Could you find every line in the entries below that holds the word "March" and copy it?

_ _ _ _ _

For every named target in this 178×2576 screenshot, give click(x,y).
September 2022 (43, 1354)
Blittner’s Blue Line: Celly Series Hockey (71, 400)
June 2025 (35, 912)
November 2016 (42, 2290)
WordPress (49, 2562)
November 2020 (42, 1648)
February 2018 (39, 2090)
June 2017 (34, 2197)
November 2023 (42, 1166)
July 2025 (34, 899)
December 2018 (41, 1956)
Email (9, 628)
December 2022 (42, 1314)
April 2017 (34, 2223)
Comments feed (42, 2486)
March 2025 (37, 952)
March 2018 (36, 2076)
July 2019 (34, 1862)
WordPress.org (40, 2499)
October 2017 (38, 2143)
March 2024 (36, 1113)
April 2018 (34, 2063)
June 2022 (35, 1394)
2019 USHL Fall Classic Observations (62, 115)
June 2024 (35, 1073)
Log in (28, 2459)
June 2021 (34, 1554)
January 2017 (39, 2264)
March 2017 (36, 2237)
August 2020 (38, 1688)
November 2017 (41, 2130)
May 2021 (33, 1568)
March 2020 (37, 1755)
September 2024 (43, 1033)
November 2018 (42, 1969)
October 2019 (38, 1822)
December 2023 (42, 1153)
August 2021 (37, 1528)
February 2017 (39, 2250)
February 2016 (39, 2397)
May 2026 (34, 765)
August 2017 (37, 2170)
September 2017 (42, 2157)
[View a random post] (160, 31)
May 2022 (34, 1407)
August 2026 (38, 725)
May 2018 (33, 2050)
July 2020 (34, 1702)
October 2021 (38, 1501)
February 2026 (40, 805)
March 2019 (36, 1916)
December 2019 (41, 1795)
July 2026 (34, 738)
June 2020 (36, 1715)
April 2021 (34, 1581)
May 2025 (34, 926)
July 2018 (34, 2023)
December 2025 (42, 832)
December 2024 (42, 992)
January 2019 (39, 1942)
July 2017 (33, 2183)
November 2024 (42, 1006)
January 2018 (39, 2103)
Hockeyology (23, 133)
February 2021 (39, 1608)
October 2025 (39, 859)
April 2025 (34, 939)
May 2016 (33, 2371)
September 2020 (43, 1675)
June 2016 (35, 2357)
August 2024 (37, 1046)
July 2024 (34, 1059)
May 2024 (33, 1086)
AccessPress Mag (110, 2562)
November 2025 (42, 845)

_ _ _ _ _

Response below
March 2025 (37, 952)
March 2018 (36, 2076)
March 2024 (36, 1113)
March 2017 (36, 2237)
March 2020 (37, 1755)
March 2019 (36, 1916)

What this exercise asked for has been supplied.